I have a table with 340GB of data, but we use only last one week of data. So to minimize the cost planning to move this data to partition table or shard tables.
I have done some experiment with shard tables and partition. I have created partition table and loaded two days worth of data(two partitions) and created two shard tables(Individual tables). I tried to pull last two days worth of data.
Full table - 27sec Partition Table - 33 sec shard tables - 91 sec
Please let me know which way is best. Based on the experiment result is giving quick when I run against full table but full table will scan.
Thanks,
Sharding and partitioning are both about breaking up a large data set into smaller subsets. The difference is that sharding implies the data is spread across multiple computers while partitioning does not. Partitioning is about grouping subsets of data within a single database instance.

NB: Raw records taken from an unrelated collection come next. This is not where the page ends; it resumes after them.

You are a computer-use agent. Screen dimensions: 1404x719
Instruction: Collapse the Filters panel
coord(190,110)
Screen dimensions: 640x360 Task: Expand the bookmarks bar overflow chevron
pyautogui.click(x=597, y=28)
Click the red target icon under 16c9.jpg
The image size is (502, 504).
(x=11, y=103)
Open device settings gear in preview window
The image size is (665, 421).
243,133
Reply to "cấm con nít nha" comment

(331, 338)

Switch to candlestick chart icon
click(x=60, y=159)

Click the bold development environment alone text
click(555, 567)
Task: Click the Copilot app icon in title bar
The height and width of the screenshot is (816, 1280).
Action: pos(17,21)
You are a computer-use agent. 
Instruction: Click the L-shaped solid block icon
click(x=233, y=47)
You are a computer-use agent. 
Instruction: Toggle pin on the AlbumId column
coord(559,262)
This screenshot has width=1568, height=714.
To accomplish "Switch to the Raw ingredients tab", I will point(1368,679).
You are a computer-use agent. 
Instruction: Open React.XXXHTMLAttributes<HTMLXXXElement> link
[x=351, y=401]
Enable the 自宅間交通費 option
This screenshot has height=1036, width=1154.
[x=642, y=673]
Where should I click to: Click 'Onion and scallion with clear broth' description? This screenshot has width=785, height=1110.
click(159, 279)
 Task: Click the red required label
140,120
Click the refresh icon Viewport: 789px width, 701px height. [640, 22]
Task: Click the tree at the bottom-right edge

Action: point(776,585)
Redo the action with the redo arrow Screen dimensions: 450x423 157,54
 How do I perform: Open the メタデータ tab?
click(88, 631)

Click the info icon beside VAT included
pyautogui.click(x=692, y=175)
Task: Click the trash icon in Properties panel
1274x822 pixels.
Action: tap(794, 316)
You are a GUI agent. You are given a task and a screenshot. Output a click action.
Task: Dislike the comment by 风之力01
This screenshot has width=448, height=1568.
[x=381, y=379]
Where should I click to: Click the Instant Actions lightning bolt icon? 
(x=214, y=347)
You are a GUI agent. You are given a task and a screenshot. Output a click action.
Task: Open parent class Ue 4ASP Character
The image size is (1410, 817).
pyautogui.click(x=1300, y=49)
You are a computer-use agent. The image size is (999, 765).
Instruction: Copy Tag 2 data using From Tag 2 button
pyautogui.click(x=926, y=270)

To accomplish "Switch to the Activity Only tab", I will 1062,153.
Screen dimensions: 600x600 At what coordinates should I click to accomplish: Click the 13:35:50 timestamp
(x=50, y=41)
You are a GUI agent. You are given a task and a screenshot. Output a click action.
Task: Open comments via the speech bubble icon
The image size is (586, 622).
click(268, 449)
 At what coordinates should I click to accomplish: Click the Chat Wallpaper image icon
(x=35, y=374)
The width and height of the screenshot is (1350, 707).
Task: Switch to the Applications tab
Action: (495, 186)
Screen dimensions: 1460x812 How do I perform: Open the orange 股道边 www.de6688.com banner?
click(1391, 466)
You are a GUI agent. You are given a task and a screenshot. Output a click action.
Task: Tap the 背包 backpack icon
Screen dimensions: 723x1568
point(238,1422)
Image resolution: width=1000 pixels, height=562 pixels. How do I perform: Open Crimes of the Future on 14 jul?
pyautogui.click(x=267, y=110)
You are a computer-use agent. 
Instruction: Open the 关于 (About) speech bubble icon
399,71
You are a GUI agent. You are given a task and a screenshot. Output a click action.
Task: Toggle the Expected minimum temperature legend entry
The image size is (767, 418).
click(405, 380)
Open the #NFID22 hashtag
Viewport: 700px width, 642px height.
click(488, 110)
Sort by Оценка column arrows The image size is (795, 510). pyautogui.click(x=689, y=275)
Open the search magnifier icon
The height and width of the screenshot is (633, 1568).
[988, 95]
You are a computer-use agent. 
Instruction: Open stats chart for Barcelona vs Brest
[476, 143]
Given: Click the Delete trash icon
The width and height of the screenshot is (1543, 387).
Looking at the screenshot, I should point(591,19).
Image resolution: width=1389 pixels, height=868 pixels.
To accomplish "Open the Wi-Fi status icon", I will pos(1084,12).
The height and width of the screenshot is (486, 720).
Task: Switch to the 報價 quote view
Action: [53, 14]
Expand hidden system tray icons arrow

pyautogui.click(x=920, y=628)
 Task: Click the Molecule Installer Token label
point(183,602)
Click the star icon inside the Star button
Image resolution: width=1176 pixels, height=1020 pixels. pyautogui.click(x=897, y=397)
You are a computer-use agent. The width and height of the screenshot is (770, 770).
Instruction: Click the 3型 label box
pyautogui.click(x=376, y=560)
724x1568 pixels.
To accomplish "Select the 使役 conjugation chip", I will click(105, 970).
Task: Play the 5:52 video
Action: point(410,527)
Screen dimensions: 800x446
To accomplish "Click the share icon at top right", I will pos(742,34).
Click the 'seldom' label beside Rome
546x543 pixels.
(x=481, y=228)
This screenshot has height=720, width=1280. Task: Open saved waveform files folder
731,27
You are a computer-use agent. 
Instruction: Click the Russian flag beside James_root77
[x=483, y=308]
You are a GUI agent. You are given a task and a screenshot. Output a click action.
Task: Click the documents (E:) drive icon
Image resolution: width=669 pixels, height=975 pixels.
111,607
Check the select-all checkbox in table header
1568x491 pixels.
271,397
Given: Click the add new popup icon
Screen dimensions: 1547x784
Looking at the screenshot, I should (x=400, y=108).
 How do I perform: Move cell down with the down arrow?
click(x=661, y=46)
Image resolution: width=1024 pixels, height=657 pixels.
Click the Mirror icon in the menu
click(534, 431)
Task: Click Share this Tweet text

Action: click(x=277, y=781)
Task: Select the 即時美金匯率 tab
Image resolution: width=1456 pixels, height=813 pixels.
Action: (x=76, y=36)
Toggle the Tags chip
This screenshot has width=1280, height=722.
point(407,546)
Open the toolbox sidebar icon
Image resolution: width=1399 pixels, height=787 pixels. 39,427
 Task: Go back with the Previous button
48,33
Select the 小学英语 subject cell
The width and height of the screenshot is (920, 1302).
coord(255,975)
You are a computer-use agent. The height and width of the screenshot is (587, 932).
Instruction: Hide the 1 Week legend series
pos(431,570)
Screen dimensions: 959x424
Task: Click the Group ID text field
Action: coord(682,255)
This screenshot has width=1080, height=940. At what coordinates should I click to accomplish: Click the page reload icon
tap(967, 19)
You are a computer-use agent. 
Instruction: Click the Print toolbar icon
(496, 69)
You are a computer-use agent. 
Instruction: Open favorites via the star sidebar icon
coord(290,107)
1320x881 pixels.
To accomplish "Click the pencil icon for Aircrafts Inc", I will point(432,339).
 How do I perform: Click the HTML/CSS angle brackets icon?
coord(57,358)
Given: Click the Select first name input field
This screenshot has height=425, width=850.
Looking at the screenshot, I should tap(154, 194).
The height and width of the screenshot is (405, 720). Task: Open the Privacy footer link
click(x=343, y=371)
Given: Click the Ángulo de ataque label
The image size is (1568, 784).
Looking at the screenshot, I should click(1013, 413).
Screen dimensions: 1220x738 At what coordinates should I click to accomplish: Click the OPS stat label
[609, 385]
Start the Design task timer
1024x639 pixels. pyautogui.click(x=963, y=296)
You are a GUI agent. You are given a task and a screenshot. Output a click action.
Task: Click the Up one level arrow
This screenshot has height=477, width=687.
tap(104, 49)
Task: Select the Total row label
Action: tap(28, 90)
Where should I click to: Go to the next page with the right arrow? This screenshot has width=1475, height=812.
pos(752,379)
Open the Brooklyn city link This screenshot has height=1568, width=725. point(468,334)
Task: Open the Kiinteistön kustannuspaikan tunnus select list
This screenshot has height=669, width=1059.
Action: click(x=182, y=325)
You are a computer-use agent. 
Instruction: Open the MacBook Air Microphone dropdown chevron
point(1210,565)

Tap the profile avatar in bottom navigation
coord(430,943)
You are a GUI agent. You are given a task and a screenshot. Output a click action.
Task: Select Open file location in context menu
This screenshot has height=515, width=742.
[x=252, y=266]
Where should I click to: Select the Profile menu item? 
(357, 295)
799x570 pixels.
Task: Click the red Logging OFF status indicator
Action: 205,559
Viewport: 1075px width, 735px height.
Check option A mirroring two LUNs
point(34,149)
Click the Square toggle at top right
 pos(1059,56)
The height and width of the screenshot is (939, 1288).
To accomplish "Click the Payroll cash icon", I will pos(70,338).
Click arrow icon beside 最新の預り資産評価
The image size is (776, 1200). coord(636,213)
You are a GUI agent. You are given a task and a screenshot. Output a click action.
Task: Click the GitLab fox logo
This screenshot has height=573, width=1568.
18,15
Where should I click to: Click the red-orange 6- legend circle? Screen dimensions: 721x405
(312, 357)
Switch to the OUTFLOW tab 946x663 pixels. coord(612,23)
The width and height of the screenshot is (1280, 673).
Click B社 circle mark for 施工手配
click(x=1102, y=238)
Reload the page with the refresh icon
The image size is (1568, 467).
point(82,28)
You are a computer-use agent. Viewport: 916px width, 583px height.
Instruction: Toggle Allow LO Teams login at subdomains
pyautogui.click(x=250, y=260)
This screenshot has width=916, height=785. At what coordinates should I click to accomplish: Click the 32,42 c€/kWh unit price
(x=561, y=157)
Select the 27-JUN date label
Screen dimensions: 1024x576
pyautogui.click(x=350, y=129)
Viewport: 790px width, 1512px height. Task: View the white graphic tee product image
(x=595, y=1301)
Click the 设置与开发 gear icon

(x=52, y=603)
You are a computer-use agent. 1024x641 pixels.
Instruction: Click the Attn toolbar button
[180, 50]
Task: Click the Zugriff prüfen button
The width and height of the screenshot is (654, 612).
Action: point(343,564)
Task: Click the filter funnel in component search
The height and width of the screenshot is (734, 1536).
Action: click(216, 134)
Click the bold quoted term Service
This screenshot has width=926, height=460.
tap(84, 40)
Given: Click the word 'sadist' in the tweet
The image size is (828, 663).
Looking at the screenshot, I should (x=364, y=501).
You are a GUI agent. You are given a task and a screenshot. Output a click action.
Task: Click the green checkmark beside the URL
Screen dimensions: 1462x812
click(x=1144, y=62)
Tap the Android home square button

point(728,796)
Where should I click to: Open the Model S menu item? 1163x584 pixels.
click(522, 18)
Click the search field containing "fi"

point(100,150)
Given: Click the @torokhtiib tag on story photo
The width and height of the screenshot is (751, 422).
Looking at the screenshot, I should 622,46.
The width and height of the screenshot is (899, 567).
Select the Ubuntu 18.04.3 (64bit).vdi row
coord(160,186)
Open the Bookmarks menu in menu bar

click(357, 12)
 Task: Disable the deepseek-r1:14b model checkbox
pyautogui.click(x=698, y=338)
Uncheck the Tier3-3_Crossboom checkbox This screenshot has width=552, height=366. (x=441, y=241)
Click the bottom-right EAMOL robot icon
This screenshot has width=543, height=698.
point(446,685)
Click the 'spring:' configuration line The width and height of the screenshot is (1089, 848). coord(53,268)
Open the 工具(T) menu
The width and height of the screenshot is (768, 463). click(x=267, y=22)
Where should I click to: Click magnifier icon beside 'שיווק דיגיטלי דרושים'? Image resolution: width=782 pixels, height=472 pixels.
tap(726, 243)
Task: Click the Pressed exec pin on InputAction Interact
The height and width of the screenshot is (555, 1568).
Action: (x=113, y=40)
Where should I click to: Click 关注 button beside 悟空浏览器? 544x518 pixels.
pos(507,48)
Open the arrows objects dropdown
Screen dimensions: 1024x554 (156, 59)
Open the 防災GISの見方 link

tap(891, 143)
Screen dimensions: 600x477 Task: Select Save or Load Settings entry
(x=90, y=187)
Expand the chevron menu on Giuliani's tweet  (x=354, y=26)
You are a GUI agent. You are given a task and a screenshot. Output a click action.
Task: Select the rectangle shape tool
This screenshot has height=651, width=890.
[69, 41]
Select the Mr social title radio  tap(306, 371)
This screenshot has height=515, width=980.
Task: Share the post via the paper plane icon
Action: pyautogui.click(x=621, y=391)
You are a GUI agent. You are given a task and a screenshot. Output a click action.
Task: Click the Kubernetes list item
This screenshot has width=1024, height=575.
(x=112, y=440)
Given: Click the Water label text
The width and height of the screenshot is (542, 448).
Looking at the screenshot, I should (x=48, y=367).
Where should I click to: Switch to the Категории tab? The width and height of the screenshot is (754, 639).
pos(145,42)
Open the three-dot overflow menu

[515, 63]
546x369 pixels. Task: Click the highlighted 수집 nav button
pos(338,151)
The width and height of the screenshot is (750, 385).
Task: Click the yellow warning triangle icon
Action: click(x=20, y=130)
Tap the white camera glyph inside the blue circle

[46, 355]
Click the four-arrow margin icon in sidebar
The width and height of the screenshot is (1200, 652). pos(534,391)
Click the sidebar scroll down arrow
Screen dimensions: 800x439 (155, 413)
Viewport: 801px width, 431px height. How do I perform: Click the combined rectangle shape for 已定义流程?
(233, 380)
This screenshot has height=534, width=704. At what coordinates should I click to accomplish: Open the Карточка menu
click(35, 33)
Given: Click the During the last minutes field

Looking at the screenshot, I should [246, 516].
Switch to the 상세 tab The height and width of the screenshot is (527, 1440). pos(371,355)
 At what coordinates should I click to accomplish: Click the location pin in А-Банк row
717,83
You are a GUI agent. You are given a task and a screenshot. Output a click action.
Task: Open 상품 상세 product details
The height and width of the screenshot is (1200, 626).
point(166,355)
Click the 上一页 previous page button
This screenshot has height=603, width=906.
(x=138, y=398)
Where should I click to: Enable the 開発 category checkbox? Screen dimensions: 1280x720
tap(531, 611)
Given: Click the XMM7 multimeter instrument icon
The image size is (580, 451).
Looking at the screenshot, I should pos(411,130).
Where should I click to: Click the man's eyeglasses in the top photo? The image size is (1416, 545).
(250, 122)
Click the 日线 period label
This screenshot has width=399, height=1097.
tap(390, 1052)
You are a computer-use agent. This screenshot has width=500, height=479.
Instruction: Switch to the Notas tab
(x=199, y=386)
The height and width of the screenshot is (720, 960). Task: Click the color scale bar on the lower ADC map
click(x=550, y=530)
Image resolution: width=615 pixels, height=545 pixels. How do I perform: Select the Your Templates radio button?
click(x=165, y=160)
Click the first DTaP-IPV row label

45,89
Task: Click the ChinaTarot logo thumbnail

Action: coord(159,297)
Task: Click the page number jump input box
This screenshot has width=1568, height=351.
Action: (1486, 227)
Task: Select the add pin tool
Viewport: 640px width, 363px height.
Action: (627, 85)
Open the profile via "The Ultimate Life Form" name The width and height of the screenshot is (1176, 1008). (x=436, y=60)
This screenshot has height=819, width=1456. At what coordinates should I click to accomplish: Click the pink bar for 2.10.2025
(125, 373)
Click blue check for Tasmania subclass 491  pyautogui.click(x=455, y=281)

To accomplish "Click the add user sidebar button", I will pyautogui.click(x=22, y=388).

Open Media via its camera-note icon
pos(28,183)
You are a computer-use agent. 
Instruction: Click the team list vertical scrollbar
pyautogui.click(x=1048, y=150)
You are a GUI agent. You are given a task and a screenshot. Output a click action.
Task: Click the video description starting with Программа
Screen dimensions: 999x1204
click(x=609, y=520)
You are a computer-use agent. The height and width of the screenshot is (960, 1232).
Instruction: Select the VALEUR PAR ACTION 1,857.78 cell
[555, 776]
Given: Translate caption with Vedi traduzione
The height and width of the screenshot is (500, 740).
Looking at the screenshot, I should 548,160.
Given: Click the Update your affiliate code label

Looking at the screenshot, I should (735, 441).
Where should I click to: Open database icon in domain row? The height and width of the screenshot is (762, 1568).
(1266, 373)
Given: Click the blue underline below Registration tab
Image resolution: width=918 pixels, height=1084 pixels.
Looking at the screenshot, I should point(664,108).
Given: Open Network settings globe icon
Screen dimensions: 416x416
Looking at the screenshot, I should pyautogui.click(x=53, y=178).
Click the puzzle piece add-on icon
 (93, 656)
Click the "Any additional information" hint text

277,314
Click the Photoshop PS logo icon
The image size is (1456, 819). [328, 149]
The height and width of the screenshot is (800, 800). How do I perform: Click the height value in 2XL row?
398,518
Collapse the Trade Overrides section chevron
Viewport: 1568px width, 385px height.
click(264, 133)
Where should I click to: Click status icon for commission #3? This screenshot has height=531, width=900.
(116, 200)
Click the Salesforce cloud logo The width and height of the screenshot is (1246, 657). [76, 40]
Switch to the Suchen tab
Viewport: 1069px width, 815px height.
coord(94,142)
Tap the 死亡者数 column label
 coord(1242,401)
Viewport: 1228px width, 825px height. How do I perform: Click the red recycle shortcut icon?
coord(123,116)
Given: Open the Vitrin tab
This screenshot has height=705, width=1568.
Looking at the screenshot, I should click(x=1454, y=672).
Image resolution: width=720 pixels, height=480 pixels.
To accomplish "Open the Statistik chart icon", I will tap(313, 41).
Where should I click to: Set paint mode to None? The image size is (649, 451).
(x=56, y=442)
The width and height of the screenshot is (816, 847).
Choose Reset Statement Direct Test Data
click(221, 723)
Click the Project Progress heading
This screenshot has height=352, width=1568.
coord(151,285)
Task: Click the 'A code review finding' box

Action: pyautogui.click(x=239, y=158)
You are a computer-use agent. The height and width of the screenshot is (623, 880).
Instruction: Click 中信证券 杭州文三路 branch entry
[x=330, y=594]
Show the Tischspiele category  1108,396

Like clustering, partitioning uses user-defined partition columns to specify how data is partitioned and what data is stored in each partition. Unlike clustering, partitioning provides granular query cost estimates before you run a query.
A partitioned table is a table divided to sections by partitions. Dividing a large table into smaller partitions allows for improved performance and reduced costs by controlling the amount of data retrieved from a query. Clustering sorts the data based on one or more columns in the table.
Because of Clustering, BigQuery takes less time to process the data as the required columns are kept together. Clustering improves efficiency, but there are some limitations: Clustering is only supported for partitioned tables. We can specify the clustering column only while creating a table.
From GCP official documentation on Partitioning versus Sharding you should use Partitioned tables.
Partitioned tables perform better than tables sharded by date. When you create date-named tables, BigQuery must maintain a copy of the schema and metadata for each date-named table. Also, when date-named tables are used, BigQuery might be required to verify permissions for each queried table. This practice also adds to query overhead and impacts query performance. The recommended best practice is to use partitioned tables instead of date-sharded tables.